Archives of Maryland
(Biographical Series)

Rebecca Posey (b. circa 1837 - d. ?)
MSA SC 5496-000361
Fled from slavery, Baltimore County, Maryland, 1852

Biogaphy:

Enslaved at Hampton Plantation near present-day Towson, Maryland, Rebecca Posey fled on Friday, August 20, 1852.  The success of effort is not known.  Her initiative, however, demonstrated the primary agency of black Marylanders, as part of a larger multi-racial, multi-regional effort, to see themselves get free.  John Ridgely (1790 - 1867) owned Hampton and its enslaved laborers for most of the Antebellum Era.  He inherited the plantation house and grounds from his father, the former Governor of Maryland, Charles Carnan Ridgely (1760 - 1829), but not its slaves.  Charles Carnan Ridgely's will set his slaves upon varying paths toward eventual manumission at best, or freedom from labor at worse (for those too old to legally be freed).  Thus, when John Ridgely became "master" of Hampton upon his father's death in 1829, he literally had to rebuild its labor force.  He accomplished this during the succeeding decades through purchase and procurement.
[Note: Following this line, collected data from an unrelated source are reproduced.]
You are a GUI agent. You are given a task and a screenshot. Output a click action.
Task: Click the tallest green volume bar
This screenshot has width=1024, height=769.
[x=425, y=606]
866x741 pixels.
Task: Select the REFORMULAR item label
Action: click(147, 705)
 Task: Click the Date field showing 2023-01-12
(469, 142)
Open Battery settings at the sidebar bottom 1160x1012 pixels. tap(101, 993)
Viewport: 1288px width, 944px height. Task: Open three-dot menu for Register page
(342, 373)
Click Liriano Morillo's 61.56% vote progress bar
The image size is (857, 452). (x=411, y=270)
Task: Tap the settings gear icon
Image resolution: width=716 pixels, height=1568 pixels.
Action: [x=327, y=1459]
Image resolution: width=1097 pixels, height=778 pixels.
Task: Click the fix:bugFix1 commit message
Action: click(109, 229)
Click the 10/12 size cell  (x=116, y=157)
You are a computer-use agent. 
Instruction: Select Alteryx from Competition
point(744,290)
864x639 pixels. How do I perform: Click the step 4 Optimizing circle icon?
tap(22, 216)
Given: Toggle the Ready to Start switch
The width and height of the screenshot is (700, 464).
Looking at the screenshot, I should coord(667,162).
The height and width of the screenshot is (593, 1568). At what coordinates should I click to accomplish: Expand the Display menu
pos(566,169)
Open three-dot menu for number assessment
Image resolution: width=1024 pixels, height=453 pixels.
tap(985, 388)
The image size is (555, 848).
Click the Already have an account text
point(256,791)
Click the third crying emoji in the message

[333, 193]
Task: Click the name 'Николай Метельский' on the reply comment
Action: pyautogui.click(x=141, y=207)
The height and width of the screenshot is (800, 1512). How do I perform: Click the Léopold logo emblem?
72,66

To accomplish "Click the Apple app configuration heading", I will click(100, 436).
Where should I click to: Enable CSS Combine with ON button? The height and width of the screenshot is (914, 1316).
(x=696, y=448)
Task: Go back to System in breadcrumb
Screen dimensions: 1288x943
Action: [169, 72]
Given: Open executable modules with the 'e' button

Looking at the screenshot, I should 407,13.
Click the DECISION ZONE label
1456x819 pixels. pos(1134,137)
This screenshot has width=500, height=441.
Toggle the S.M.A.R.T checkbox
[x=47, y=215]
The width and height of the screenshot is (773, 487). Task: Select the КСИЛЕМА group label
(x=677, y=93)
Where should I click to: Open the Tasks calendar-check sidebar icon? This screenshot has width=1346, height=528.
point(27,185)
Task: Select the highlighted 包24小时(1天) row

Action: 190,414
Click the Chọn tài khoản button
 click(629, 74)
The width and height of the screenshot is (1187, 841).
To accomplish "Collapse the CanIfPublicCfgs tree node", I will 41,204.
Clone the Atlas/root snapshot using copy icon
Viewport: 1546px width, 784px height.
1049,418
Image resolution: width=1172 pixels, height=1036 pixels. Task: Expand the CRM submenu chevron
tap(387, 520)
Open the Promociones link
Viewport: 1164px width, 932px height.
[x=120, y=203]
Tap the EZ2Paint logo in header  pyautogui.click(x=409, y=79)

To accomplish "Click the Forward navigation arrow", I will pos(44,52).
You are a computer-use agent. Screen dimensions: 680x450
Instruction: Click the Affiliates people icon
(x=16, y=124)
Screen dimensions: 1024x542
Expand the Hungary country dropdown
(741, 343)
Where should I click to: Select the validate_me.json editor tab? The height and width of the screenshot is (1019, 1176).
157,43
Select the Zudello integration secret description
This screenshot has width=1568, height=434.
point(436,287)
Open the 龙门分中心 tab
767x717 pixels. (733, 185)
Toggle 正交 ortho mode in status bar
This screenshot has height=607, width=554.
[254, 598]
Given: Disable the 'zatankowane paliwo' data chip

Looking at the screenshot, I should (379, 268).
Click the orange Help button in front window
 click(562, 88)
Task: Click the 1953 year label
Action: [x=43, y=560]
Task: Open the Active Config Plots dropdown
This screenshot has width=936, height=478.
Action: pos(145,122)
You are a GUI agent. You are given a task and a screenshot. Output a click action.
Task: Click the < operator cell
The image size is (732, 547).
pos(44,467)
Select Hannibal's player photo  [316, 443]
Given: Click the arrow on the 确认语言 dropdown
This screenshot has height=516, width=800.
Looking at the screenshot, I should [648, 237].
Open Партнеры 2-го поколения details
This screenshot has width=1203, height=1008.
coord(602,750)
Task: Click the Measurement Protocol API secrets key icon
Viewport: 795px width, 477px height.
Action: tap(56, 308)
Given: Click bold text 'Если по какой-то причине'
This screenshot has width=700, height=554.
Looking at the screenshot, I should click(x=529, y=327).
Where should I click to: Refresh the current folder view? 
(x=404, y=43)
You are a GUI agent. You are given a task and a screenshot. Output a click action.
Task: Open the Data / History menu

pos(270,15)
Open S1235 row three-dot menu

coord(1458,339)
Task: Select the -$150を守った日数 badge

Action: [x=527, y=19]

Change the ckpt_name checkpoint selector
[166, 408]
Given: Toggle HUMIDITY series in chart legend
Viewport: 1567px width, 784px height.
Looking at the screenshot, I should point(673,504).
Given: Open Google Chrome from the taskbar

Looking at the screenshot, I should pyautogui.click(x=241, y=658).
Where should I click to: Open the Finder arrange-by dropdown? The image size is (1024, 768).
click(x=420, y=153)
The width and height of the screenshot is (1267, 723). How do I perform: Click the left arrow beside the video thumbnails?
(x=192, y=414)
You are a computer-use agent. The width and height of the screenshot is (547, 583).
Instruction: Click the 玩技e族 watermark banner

At the time John Ridgely began rebuilding Hampton's slave community, slavery as an institution of economic importance was losing much of its standing.  Baltimore County's enslaved population fell steadily between 1830 (6,160 enslaved) and 1860 (3,182), while the number of free blacks, and total blacks increased, reflecting a regional trend for all of Maryland's central counties.  Manumissions, free-births, and sale out of the region accomplished much of this decline.  Self-emanicipation by running away did not so much contribute to the decline as much as benefit from its ramifications.  The number of African Americans in Hampton's area (enslaved and free), and the proximities of both Baltimore City to the south and the State of Pennsylvania to the north, gave flight an attractive feasibility.  The fact that John Ridgely rebuilt the entire slave population of Hampton by purchasing slaves previously held in other parts of the state likely increased the bondspeople's collective knowledge of the world beyond the plantation.

Thus, from the time of the transition to John from his father, nearly 40 Hampton slaves made flight attempts (for examples, see: Charles Brown, John Hawkins, John Kyle, Davy Jones, and Ellick).  At least twenty-five percent these attempts took place during the 1850s, including Rebecca Posey's attempt.  John Ridgely sent Hampton overseer Nelson Cooper to reclaim the diminuitive, light-complexioned fifteen-year old runaway, offering a  reward of one-hundred dollars for her return.